Она потащила меня на расползающихся ногах в комнату.
– Я так не хотела, чтобы ты шла на каток. Я все время просила тебя вернуться.
– Я слышала, – ответила я.
Любовь, Время и Бог абсолютно невидимы. Но именно в их присутствии с первых дней шла моя жизнь. Противоположностью материнской любви было одиночество, которое превращало жизнь без родителей в холодный стеклянный купол. Полюсом Времени были конечность и мысли о смерти. Противоположностью Бога было постоянное утверждение отца, что Бога нет. Но в бредовых детских снах Он настойчиво являлся ко мне на облаке в каком-то сиятельном дружеском окружении. Я просила маму спасти меня от этих видений, но она утверждала, что у меня просто разгулялось воображение, наливала валерьянки и отправляла спать. Я закрывала глаза, и все начиналось сначала.
Детство пугливо, потому что оно не знает, как все бывает на земле. Я почти верила в то, что была некая Дожизнь, где все было правильно, тепло и знакомо. Помнилось, что там все звери были добры и ласковы, люди абсолютно миролюбивы, и никому не приходило в голову сказать: “Никогда не бери у чужих людей конфету. – Почему? – Она может быть отравлена. – Зачем взрослым отравлять ребенка?” “Никогда не открывай дверь чужим людям. – Почему? – Они могут войти и напасть”. “Никогда не разговаривай с незнакомыми на улице”. В Дожизни такое было невозможно! Это был абсолютно понятный мир, лишенный опасности. Там был открыт смысл слов, и люди говорили друг с другом беззвучно. Точно так же, как сделала моя мама, позвав меня, когда я спускалась с лестницы на коньках. Я узнала ее голос внутри себя, потому что так уже было в Дожизни. Надо было только очень сильно сосредоточиться и вспомнить.

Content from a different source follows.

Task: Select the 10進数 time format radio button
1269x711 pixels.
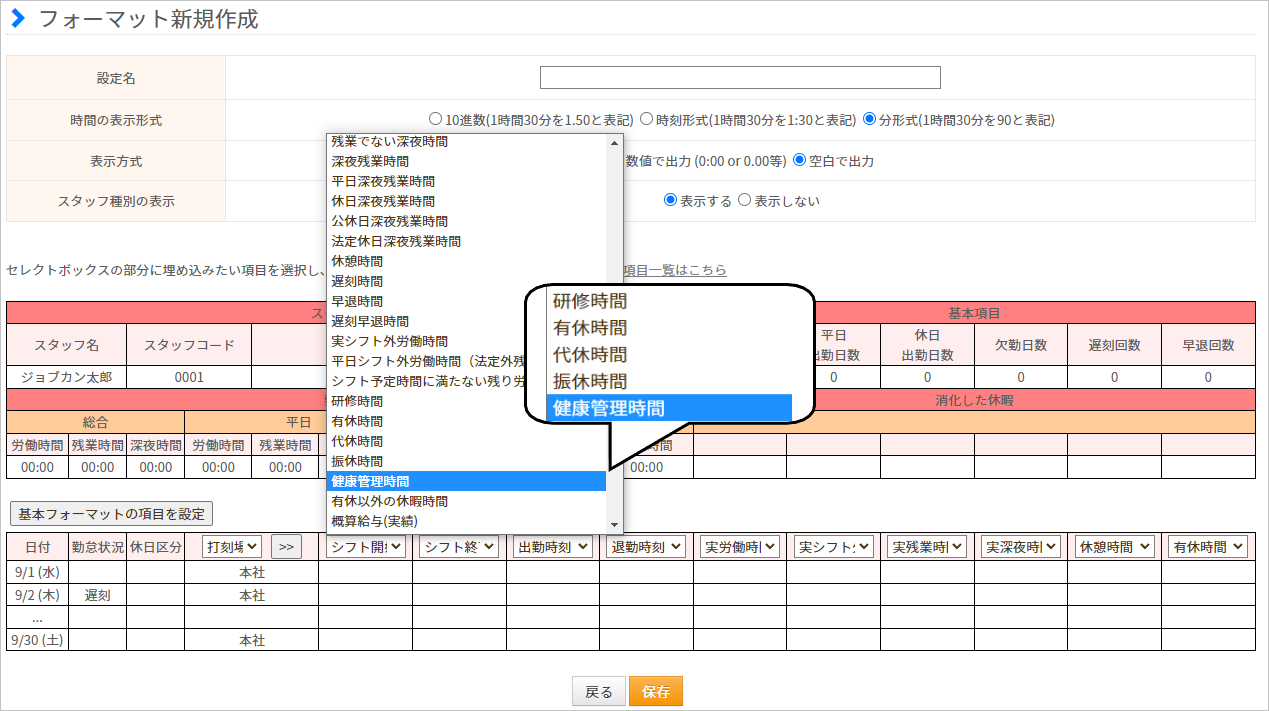Action: click(435, 120)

Спустя много лет я увижу свою дочь вместе с другими недоношенными детьми в прозрачных кувезах, где они, совсем крохотные, будут лежать с мудрыми лицами старичков. Они не кричали, а смотрели перед собой с неподвижным смирением. Тогда я с ясностью поняла, что все они еще во власти Дожизни, продолжают быть не здесь, а там. И только когда пройдет два месяца и они нальются соками Жизни, тогда начнут кричать и сделаются младенцами. И будет видно, как они постепенно забывают мир, из которого недавно пришли. А мы со слезами и надеждой ждали, чтобы они поскорее забыли себя прежних. Как-то я подслушала разговор двух медсестер: “Смотри, наши такие маленькие, тихие, аккуратные, а этот толстый и неприятный”, – за стеклом лежал здоровый младенец-отказник (3 кг 200 г.). Вторая согласно закивала: “Наши умненькие, а этот, толстый, нет”. Откуда им было известно?

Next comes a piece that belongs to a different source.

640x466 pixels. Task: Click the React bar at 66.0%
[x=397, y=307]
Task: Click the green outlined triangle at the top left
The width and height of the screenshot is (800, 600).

В Дожизни не было Времени. Там было – Всегда. Но как же я могла оказаться здесь, где все стремилось, летело, двигалось к своему концу? Где было страшно, больно, одиноко, а будущее неизвестно?
Чувство экзистенциального одиночества появилось у меня еще в детском саду. Я как-то отчетливо поняла, что есть какое-то особое зло, которое ты видишь, даже осязаешь, но ничего не можешь с ним поделать. Оно было для меня настолько непреодолимым и ясным, что мне и в голову не приходило делиться этим с родителями.

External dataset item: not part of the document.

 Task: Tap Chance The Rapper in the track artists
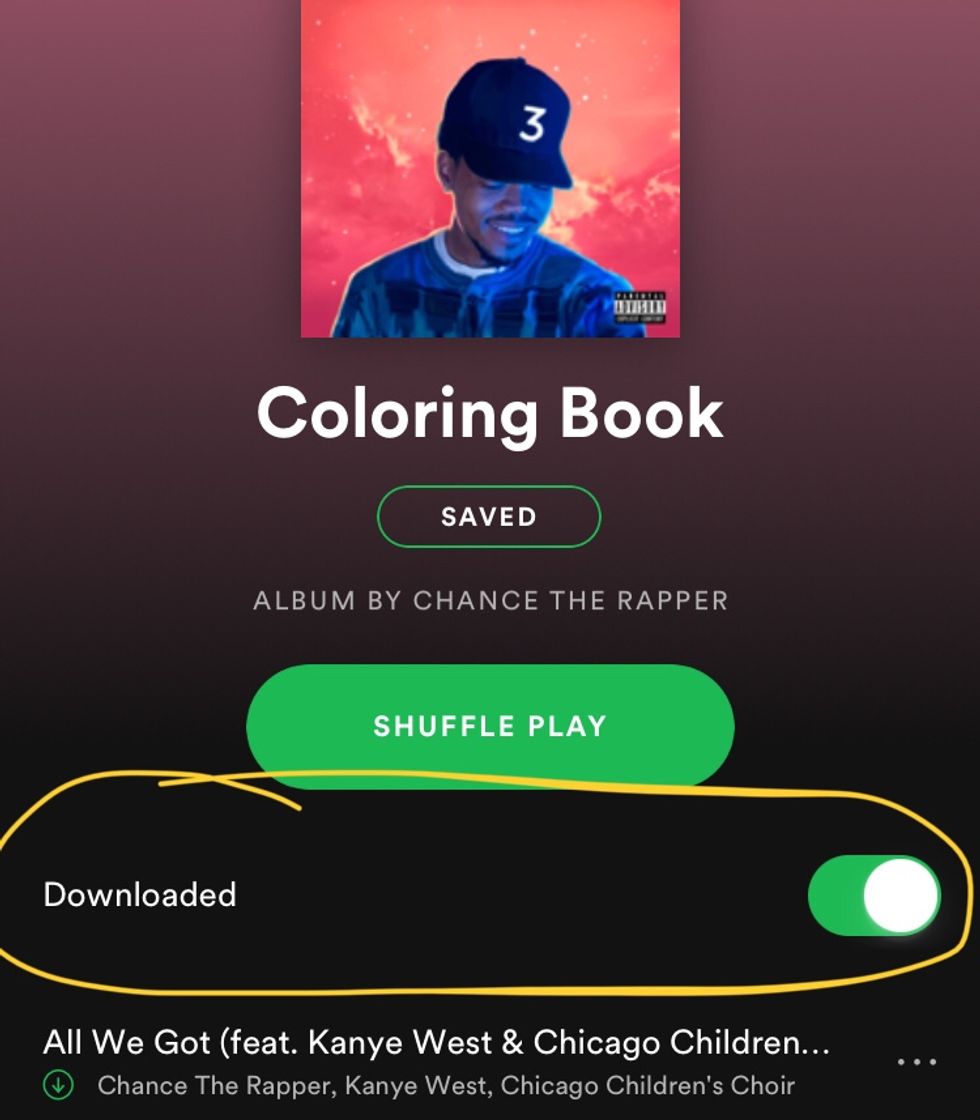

Наша воспитательница жестоко наказывала нас за неповиновение. Если замечала, что кто-то не спит днем, следовало наказание. Она снимала с ребенка трусы, и он должен был голый бежать за ними после подъема. Никогда не забуду, как летом, когда мы были с садом на даче, по всем палатам вели маленького голого мальчика, который трясся от стыда и горько плакал. Мы отводили глаза, чувствуя себя сообщниками. Нам было пять-шесть лет, но острота водораздела между миром взрослых, которые могут унизить, обидеть, распорядиться тобой, как маленьким рабом, и миром детей казалась непреодолимой. Тогда я внутренне поклялась себе, что никогда не забуду себя ребенком. И рассчитаюсь с миром взрослого зла за те мгновения, когда мы для них были маленькими покорными рабами.